Namibia has attracted potential investment worth N$161 billion as of March 2023, with a potential to create 122,000 new jobs in the country, Namibia Investment Promotion and Development Board (NIPDB)‘s Chief Executive Officer and Chairperson Nangula Uaandja has revealed. 

About a quarter of the investments, valued at N$38.8 billion, are at implementation stage, while about 60% valued at N$95.3 billion, are still pending. 

“Our pipeline is worth N$161 billion as of March 2023, and it is in various stages, the ones that have become operational are worth N$2.8 billion. Where capital has started to flow are valued at N$24.1 billion and investments have started in the country,” she said as part of an update of the trade facilitation organisation’s 500 days of existence, as detailed in their maiden annual report. 

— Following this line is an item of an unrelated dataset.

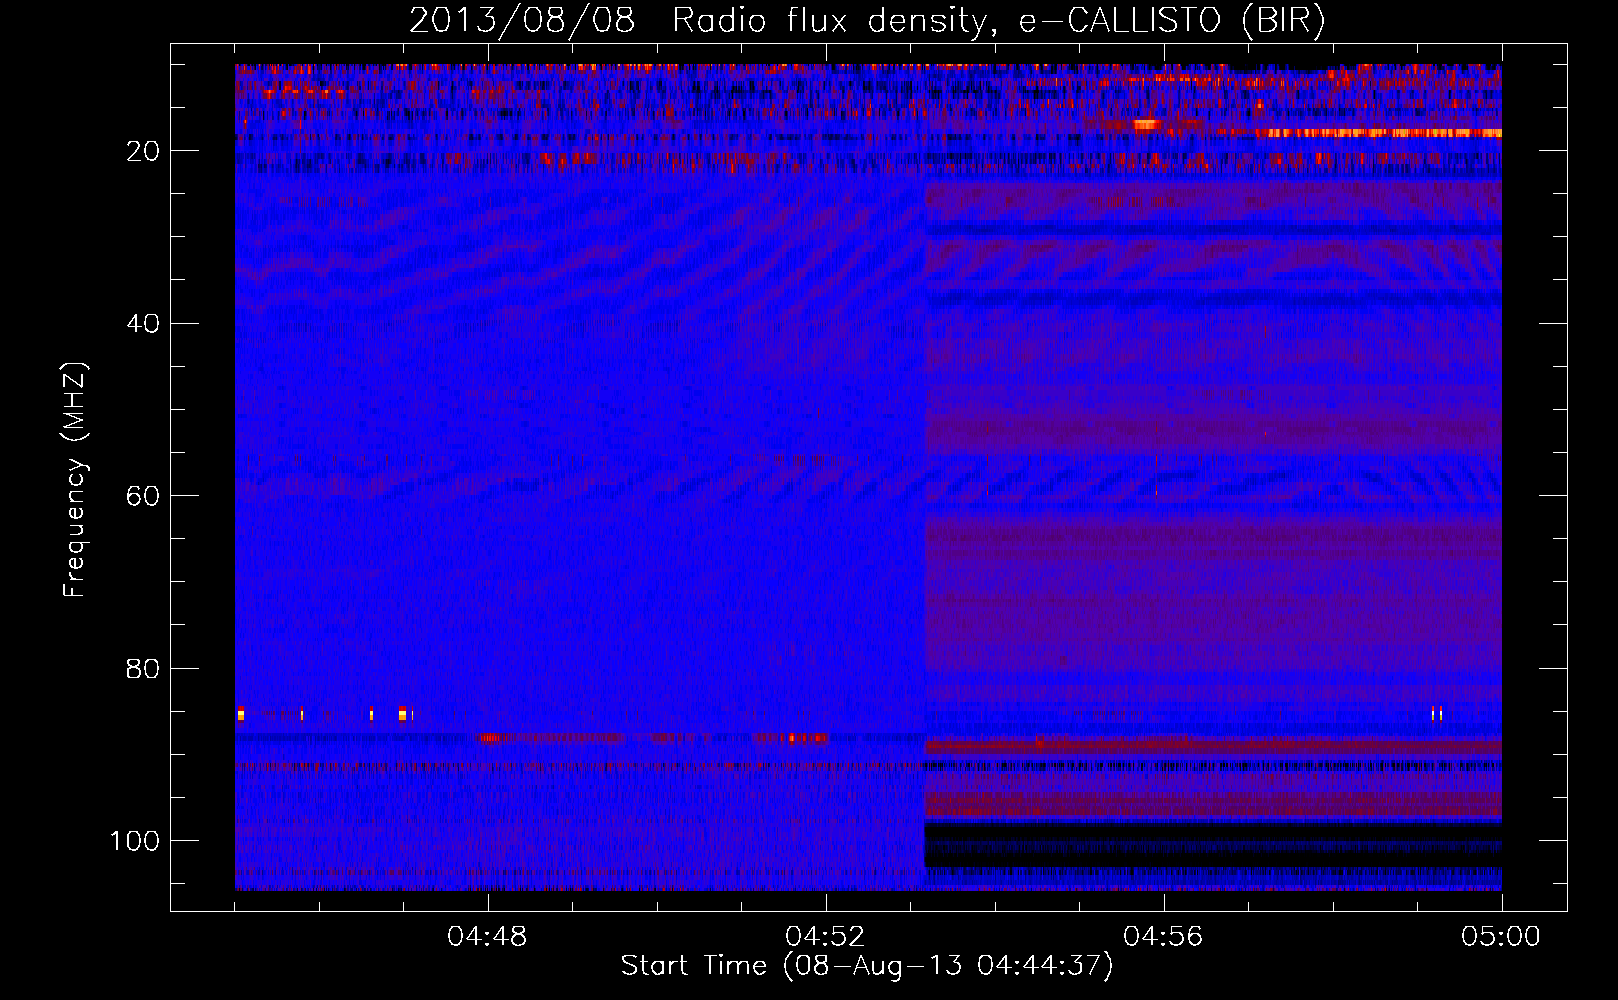Click the black band just above 100 MHz
This screenshot has width=1618, height=1000.
[1213, 832]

She added that the pipeline only represents the value of private projects that were facilitated by the NIPDB. 

“All our efforts are contributing to improving the general economic environment were many other investments are talking place without the support of NIPDB and are not included in the pipeline,” NIPDB’s CEO said. 

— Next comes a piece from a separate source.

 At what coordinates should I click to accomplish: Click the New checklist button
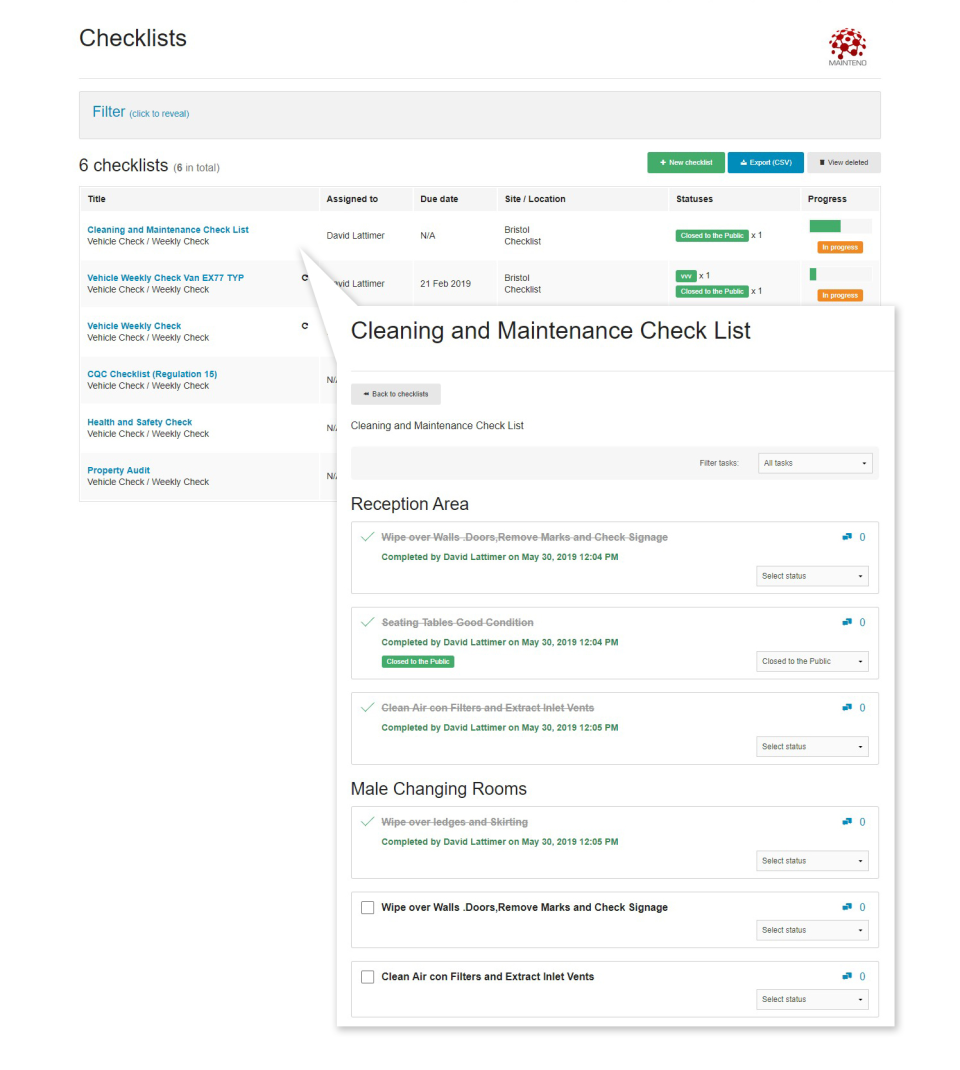[x=686, y=162]
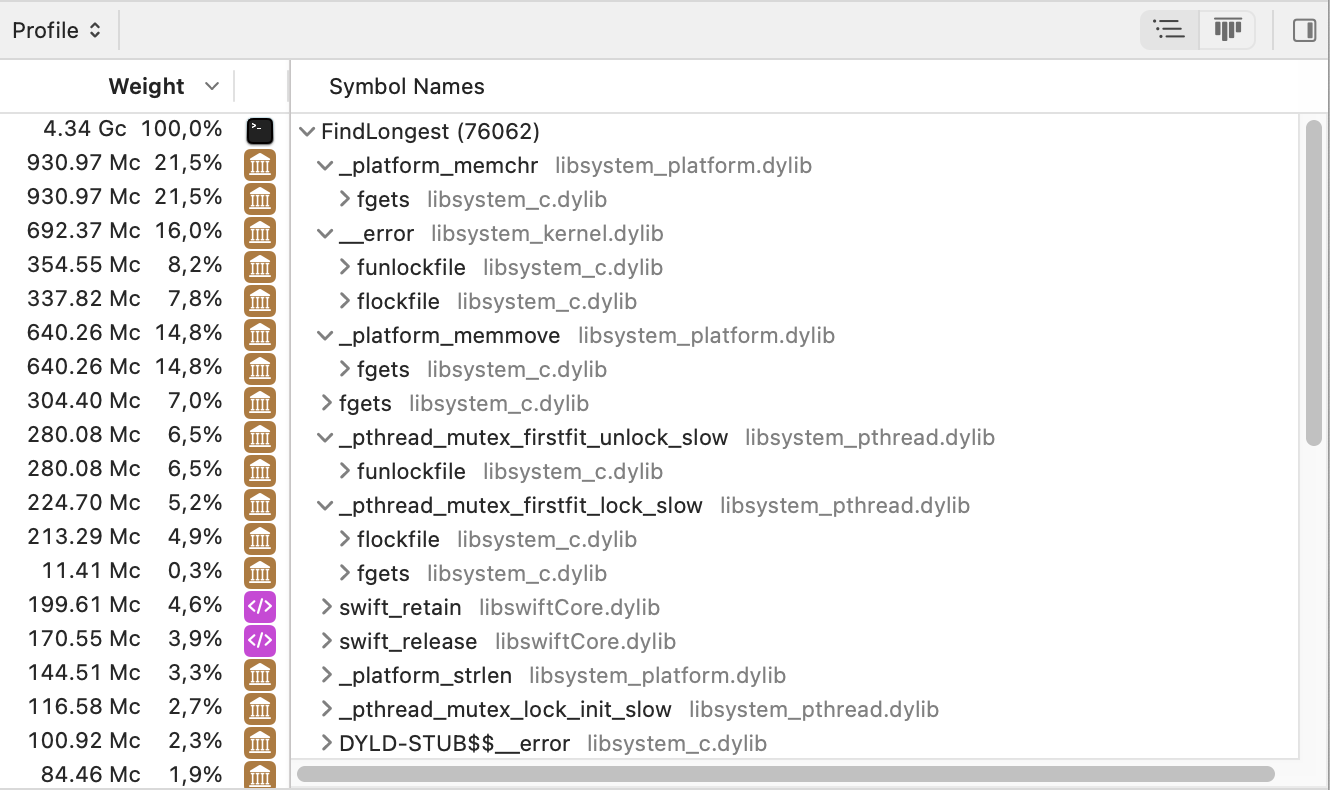The image size is (1330, 790).
Task: Click the FindLongest terminal process icon
Action: (x=260, y=130)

Uaandja mentioned that some of these are new investments, others are business rescues where one project was about to close and then NIPDB worked together with government entities to save the project to protect jobs, and others are mergers and acquisitions. 

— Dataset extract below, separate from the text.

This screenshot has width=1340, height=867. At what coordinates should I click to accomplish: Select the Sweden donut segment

According to their annual report, based on the multiplier effect, these investments are expected to generate a total of 122,000 new jobs. 

Furthermore, “the impact of investment already facilitated towards capital deployment or implemented is N$4.83 billion, and the total GDP impact of potential investment is N$185.51 billion.” 

Similarly, the treasury impact of potential investments is N$17.50 billion. 

“Renewable energy has the highest interest with 39%, closely followed by agriculture and food processing with 24%, meanwhile oil and gas comes in at 19% as there is no total energy and shell exploration but only Kudu is facilitated by NIPDB,” she said. 

Meanwhile, metals and other sectors all take up less than 18% combined. 

Nangula shared that during the board’s first year, they have determined five priority sectors in addition to the five proposed by Harvard Growth Lab for a total of 10 priority sectors for Namibia. 

“Renewable Energy, Food Industry, Tourism, Transport and Logistics, Metals, Mining, and Adjacent Industries are among the sectors identified. In addition, Machinery and Electronics, FINTECH, Exploration (Mining and Oil and Gas), Chemicals and Basic Materials, and Services (Digital and Global Business),” she said. 

Meanwhile, Uaandja also highlighted certain hurdles that investors face such as input cost, low incentives, energy cost and availability amongst others. 

“Some of the challenges include legislative gaps such as incentives, administrative gaps and turn around times, the time taken by OMAs and SOEs to respond to requests, issue permits and land complications can slow down the process of starting operations,” she said. 

She further highlighted funding acquisition and market access as challenges, amongst others.